ISL turbo

regcanfan

Member
We've got a 2012 freightliner with the isl in it. Turbo actuator is starting to act up. I didn't know if we could get away with just replacing the actuator. If not, is a rebuilt turbo + new actuator an option or just go with all new. I suppose availability plays into it as well. Turbo has about 475k on it but has had free flowing exhaust after it since about 250k.
 
We've got a 2012 freightliner with the isl in it. Turbo actuator is starting to act up. I didn't know if we could get away with just replacing the actuator. If not, is a rebuilt turbo + new actuator an option or just go with all new. I suppose availability plays into it as well. Turbo has about 475k on it but has had free flowing exhaust after it since about 250k.


Got away with just an actuator on 2-3 so far.
 
Depending on the code or codes you're seeing, I'd check the harness connection at the actuator. We've seen plenty of issues that were cause by bad connections.
That being said, what codes are you seeing if any?
 
There is also an FMI code number, that would narrow it down. SPN641 is an actuator fault code, but the FMI (Fault mode identifier) gives us a more specific path to troubleshoot.
The actuator can be replaced on it's own, but will need calibrated to the charger. When the actuator is removed, you would want to check the turbo sector shaft for full range of motion. If it is stiff, sticks, or can not reach full travel, the turbo is causing the fault. Again, we'd need the FMI number to understand the nature of the code in the first place
 
Okay, that'll help. I'll say this, if the truck was in our shop I'd normally recommend a turbo with the mileage you have on it.
However, if you don't put a lot of miles on it annually, or the truck stays pretty local to home, an actuator replacement may fix you up without the risk of a turbo failure hundreds miles from home.
 
Plugged the scanner in before the truck took off this morning. I had erased the codes earlier and the code mentioned before didn't pop back up yesterday. The only codes there were a SPN639 FMI 2 and a SPN1209 FMI 5.

Truck gets driven daily, but only goes in about a 200 mile radius. Like mentioned above it might be best to bite the bullet. Idk, but the little motor maybe getting a bit tired as well. Doesn't burn much oil, but gets used hard and with those miles on that smaller motor idk if its about used up its life or not. I need to send in an oil sample on the next oil change and see how that comes back.
 
Plugged the scanner in before the truck took off this morning. I had erased the codes earlier and the code mentioned before didn't pop back up yesterday. The only codes there were a SPN639 FMI 2 and a SPN1209 FMI 5.

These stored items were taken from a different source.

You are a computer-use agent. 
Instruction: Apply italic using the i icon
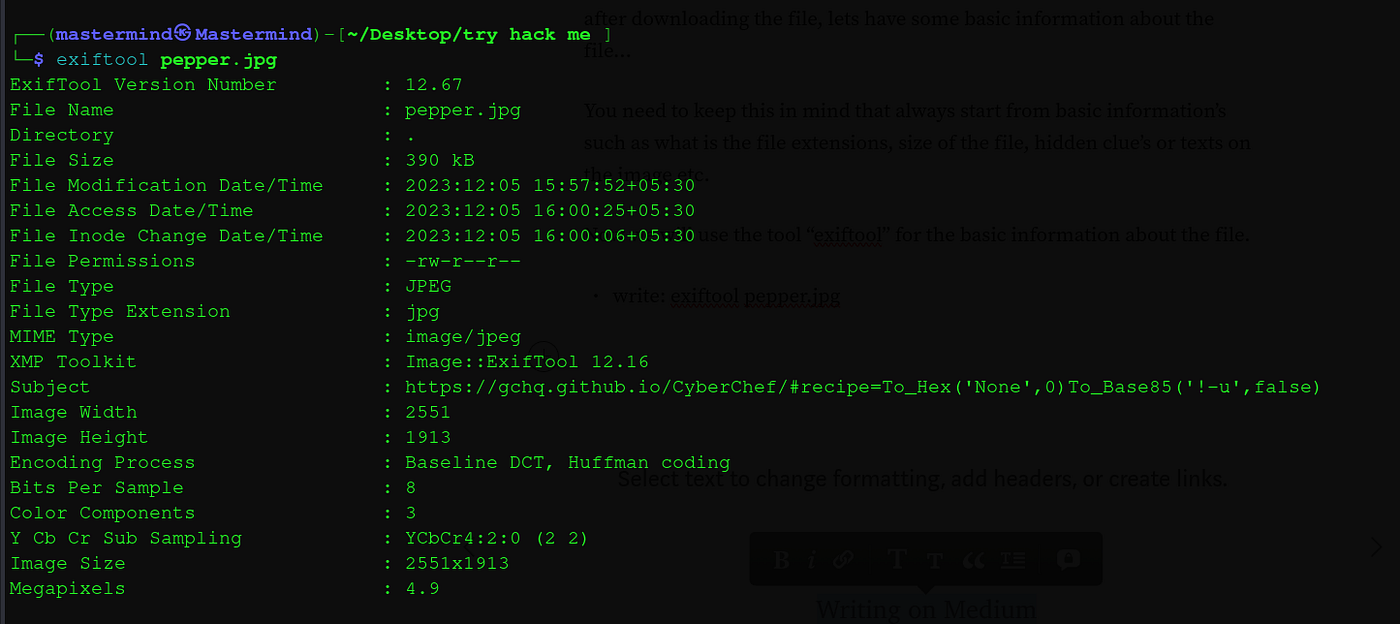[813, 560]
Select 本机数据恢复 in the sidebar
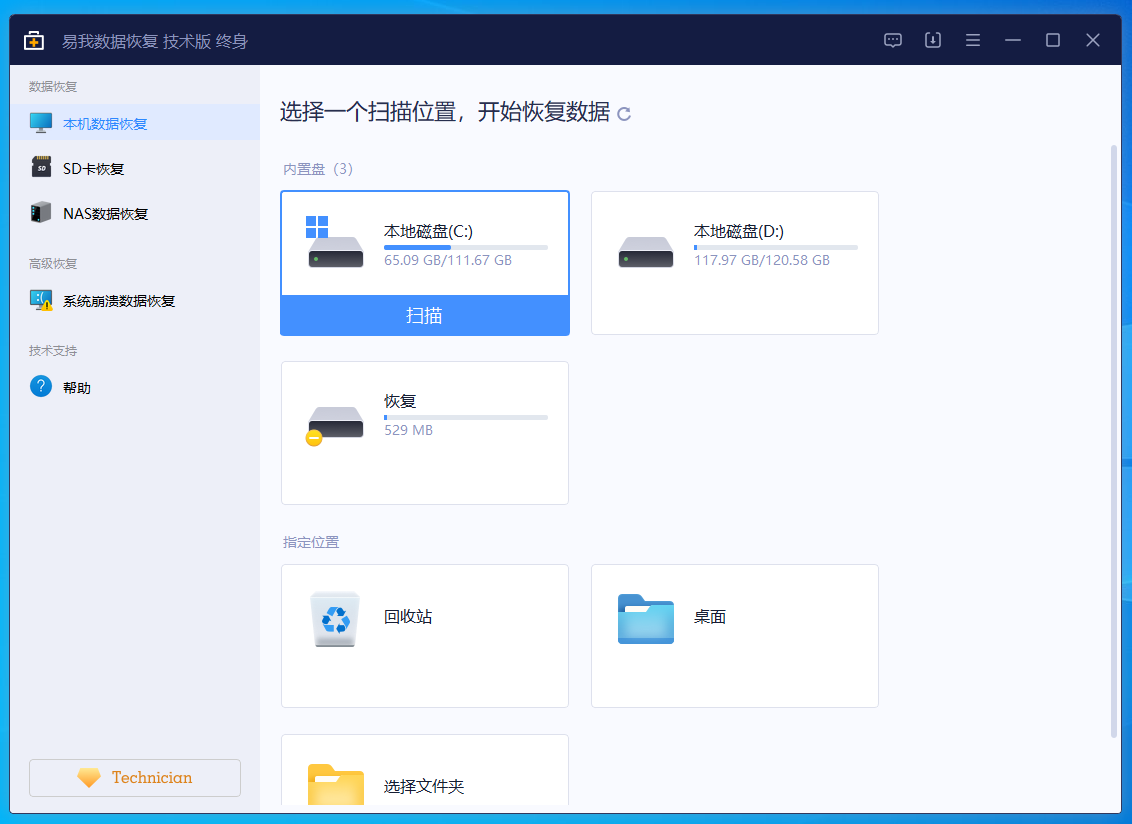 point(105,124)
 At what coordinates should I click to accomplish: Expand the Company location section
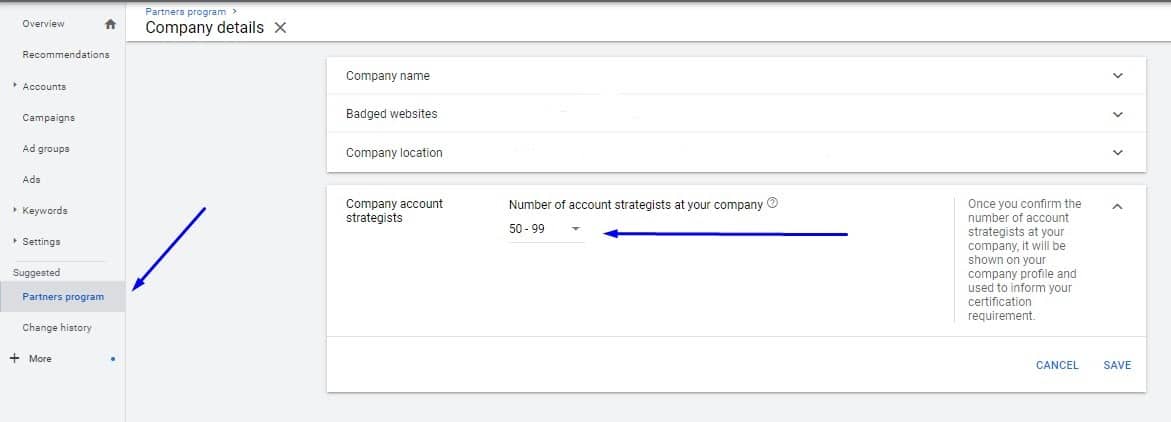(x=1117, y=153)
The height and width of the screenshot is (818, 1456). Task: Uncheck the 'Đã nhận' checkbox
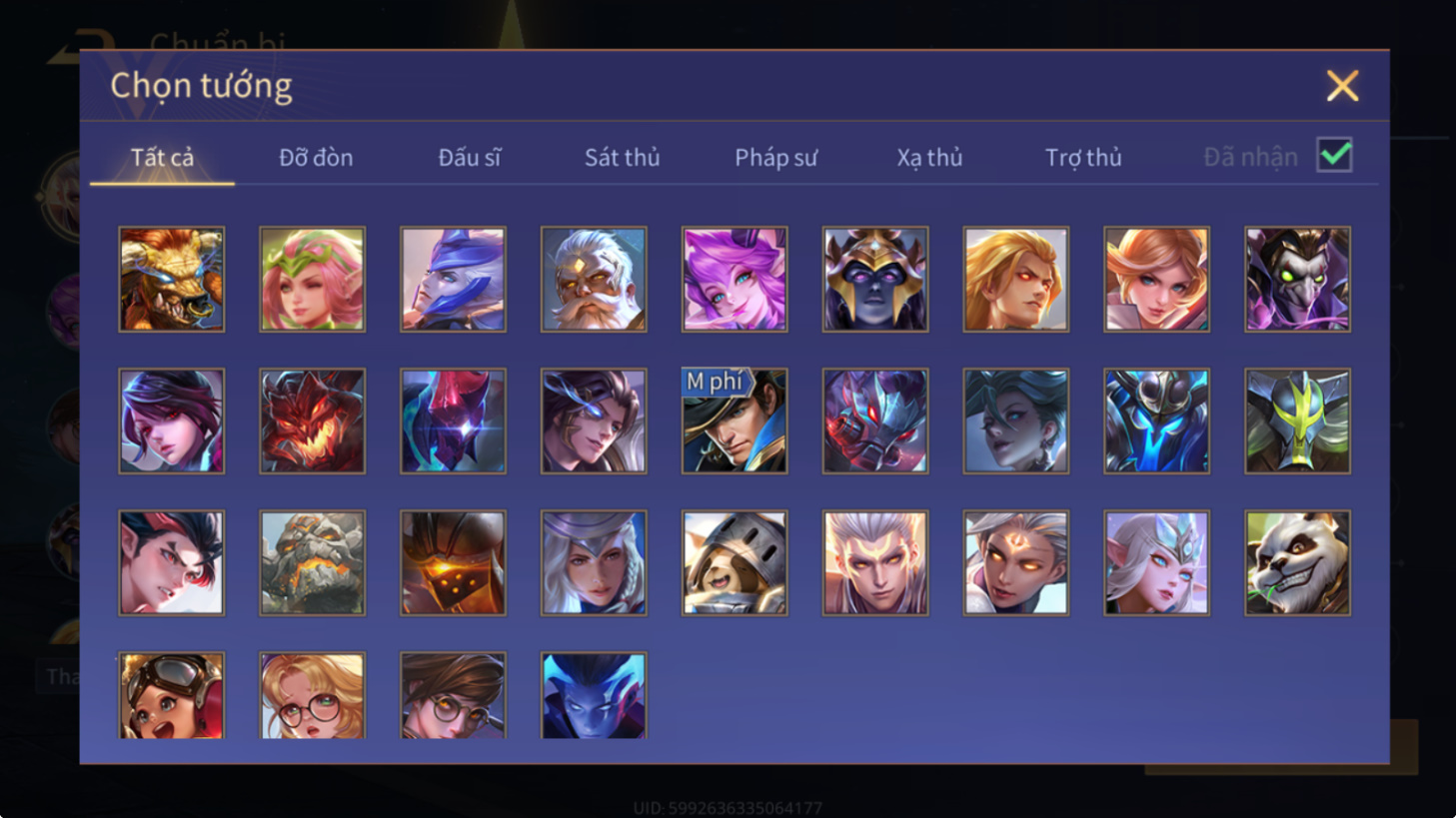point(1334,156)
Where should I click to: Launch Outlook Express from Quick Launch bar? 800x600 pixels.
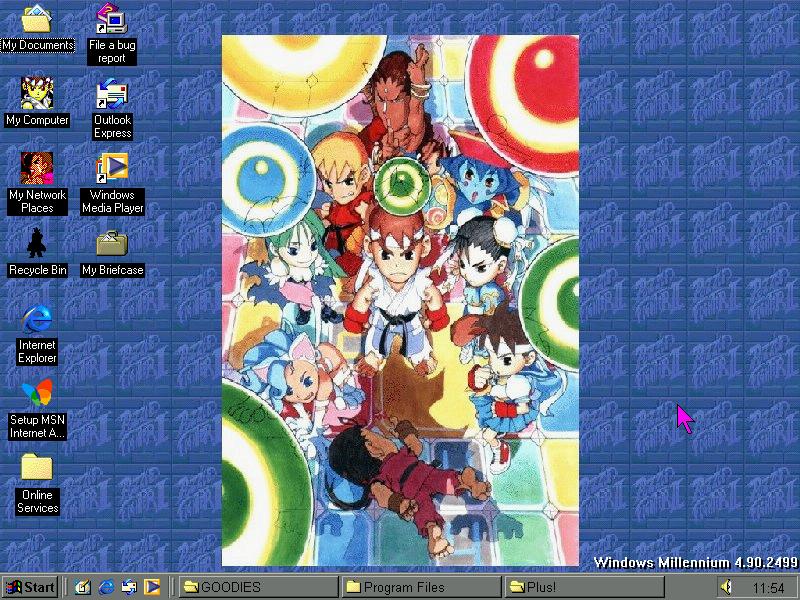pyautogui.click(x=129, y=587)
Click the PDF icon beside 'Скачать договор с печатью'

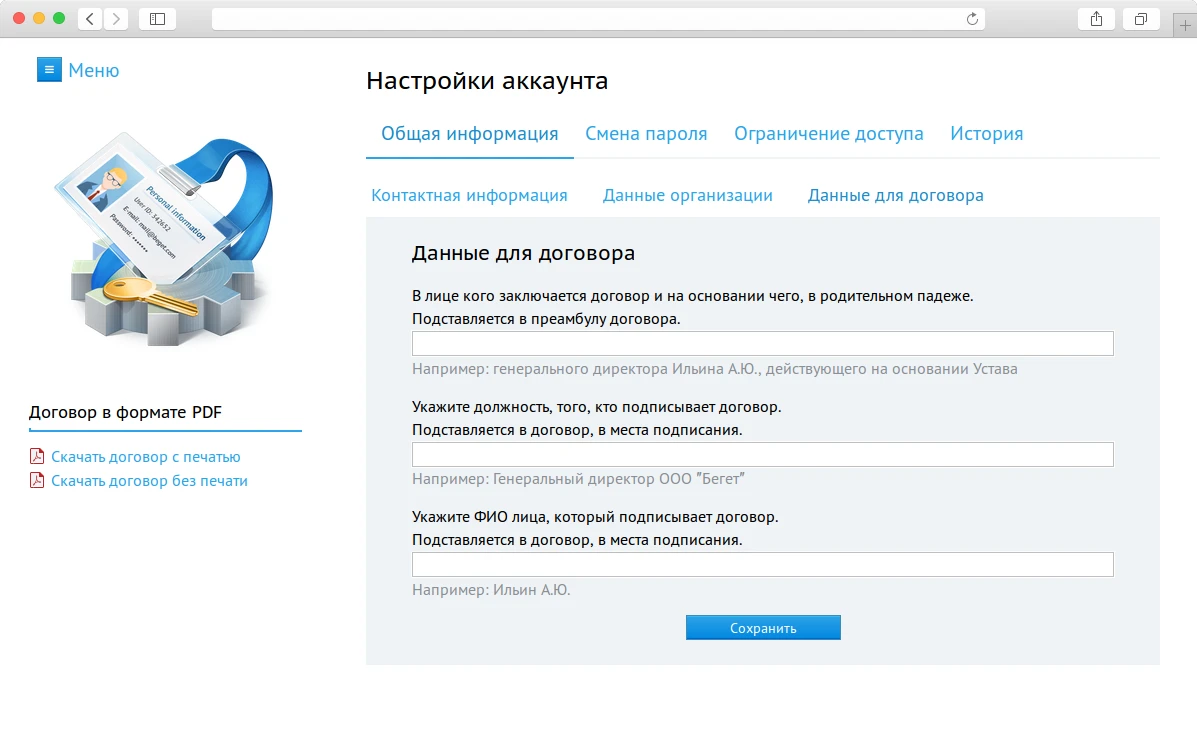click(37, 455)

Truck gets driven daily, but only goes in about a 200 mile radius. Like mentioned above it might be best to bite the bullet. Idk, but the little motor maybe getting a bit tired as well. Doesn't burn much oil, but gets used hard and with those miles on that smaller motor idk if its about used up its life or not. I need to send in an oil sample on the next oil change and see how that comes back.


Don’t waste your time on the oil samples. It’s like having a bathroom scale, wtf is the point if you aren’t going to do anything about it? I’ve always asked guys who swear by them what they would do if the sample comes back with a high count of X metal. Are they really going to pull out a perfectly good running engine because of it?

An a friend 20+yrs ago that was changing oil in his truck with an N14. Had to push a piece of bearing out of the hole with his finger so the oil would drain faster. Ran that truck for another year before selling it.

My A&P mechanic keeps getting metal in his oil filter on his plane, sent oil sample and included a baggie with the metal flakes. Blackstone said they didn’t want the metal flakes and the oil came back with a good report. He said “sample seems kind of a waste of time”. Duh.
 
Got the truck in. The egr cooler was leaking bad and the plates where the EGR valve was were leaking a touch as well. Fixed the leaks and it seemed to straighten the turbo out. There was some gear noise at idle as well. Pulled the cover off and everything seemed tight. They took the gear off the fuel pump and it felt rough. Replaced the pump and still had the growl. Pulled the gear off of the air compressor and started it with the gear off and still the same. Retimed the air compressor after installing the gear again. Checked the overheads and they were not to bad. A couple were loose, so adjusted all the valves. Not sure what the growl is. The mechanic was stumped as well. Just going to run it, as it doesn't seem to be any thing catastrophic. Unless someone here has any ideas.